Abstract

Aim The objective of this study was to compare the management of diabetic and non-diabetic patients before, during and after hospitalization for myocardial infarction (MI). Methods Hospital admissions for MI in France from January to June 2006 were obtained from the national hospital-discharge database and merged with data on medications, 6 months before and after hospitalization of patients covered by the general health insurance scheme. Diabetic patients were identified by having at least two refunds for antidiabetic medications 6 months before the index hospitalization. Results comparing diabetic and non-diabetic patients were adjusted for age and gender. Results Of the 14,007 patients included in the study, 2545 were diabetic (18.2%). Before hospital admission, diabetic patients more frequently received secondary cardiovascular preventative medications (12.7% vs 4.2%; P < 0.0001) and stent implants (4.2% vs 2.2%; P < 0.0001) than did non-diabetic patients.

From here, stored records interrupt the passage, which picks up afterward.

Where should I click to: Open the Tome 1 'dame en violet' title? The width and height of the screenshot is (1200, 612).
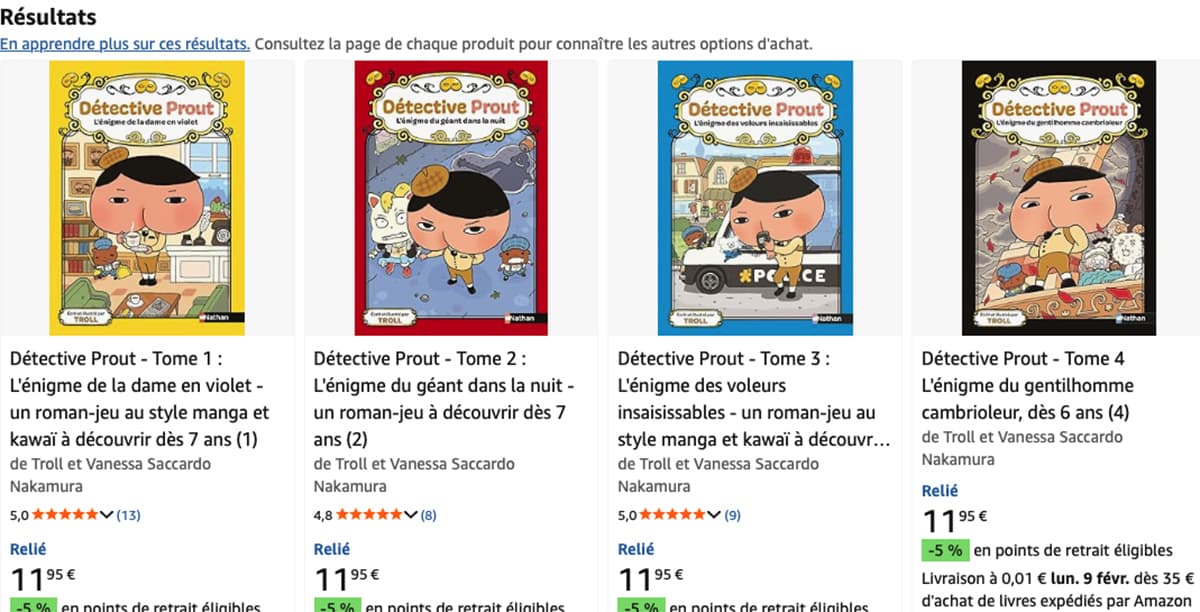140,398
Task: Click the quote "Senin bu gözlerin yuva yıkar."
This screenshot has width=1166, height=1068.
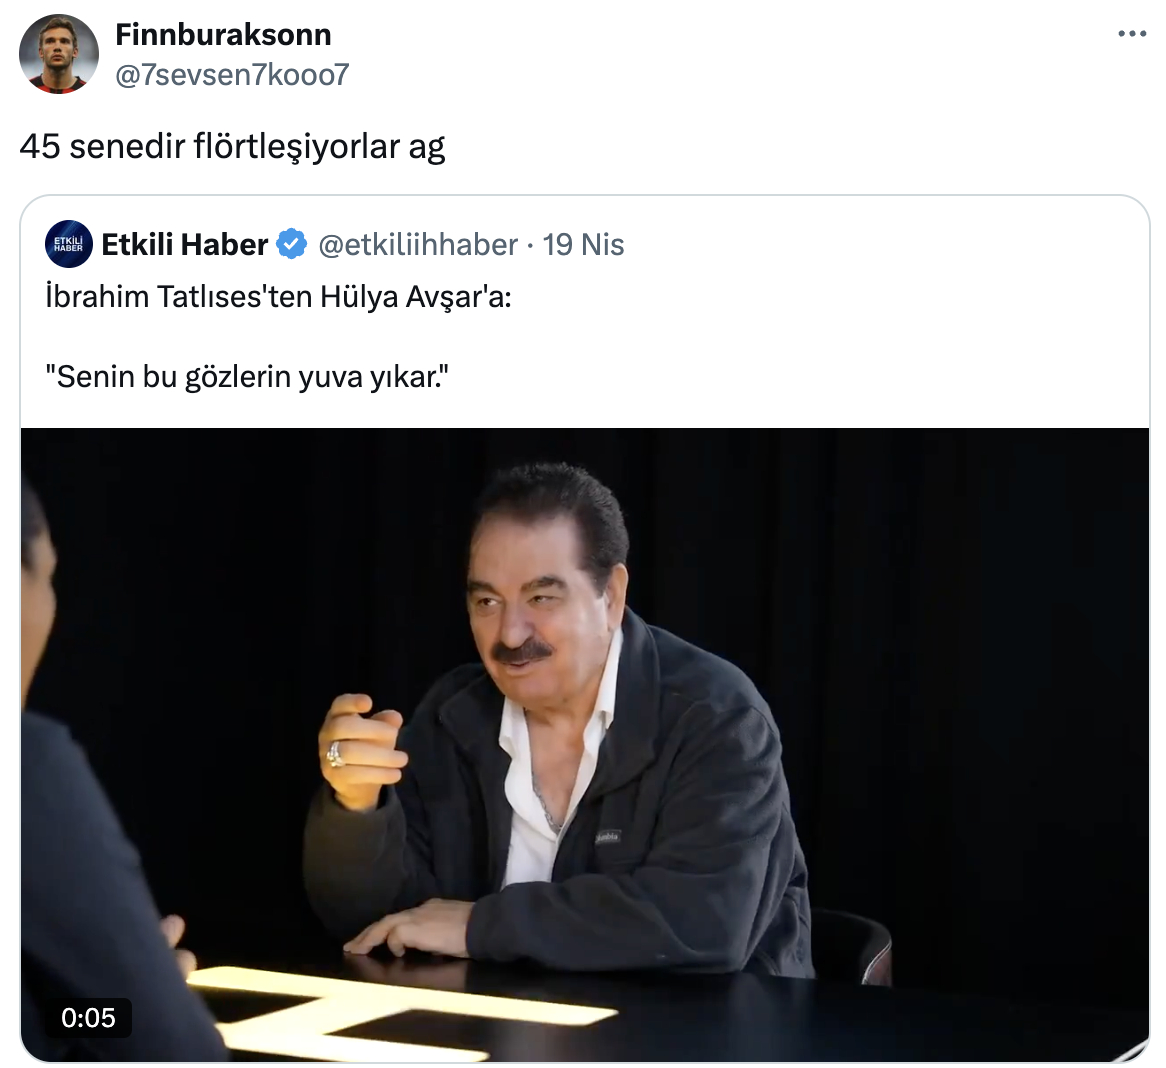Action: tap(247, 377)
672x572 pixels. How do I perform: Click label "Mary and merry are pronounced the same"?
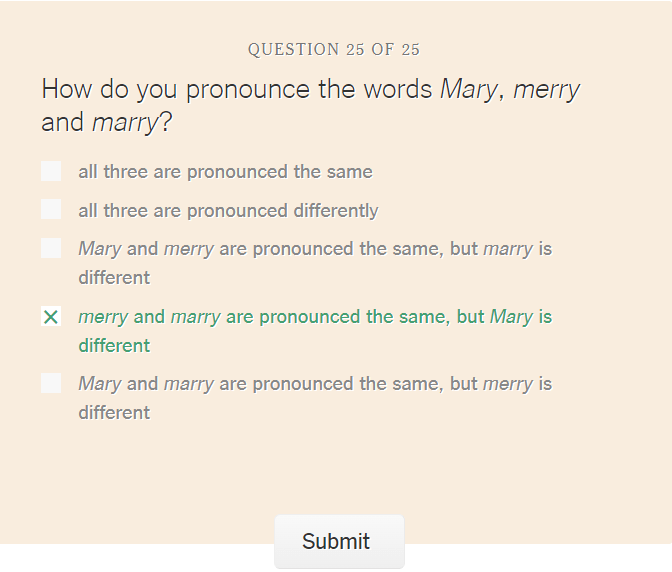(261, 249)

During hospitalization and the following month, angioplasty (56.1% vs 61.7%; P = 0.0001) and stent implantation (53.3% vs 59.3%; P < 0.0001) were less frequently performed in diabetic patients and only coronary angiography was done in similar proportions of diabetic and non-diabetic patients (16.7% vs 15.2%). In addition, during the 6 months after hospitalization, diabetic vs non-diabetic patients had more admissions for cardiovascular reasons (36.9% vs 29.5%; P < 0.0001) and were prescribed more secondary preventative medications (65.9% vs 61.7%; P < 0.0001). They were also more frequently treated with insulin only (19.6% 6 months before vs 27.2% 6 months after) or oral antidiabetic drugs (14.6% vs 19.7%, respectively) than were non-diabetics. Conclusion French diabetic patients subsequent to MI undergo fewer angioplasty procedures than do non-diabetic patients. After the acute stage, secondary preventative medications are used more often, with a marked rise in the use of insulin.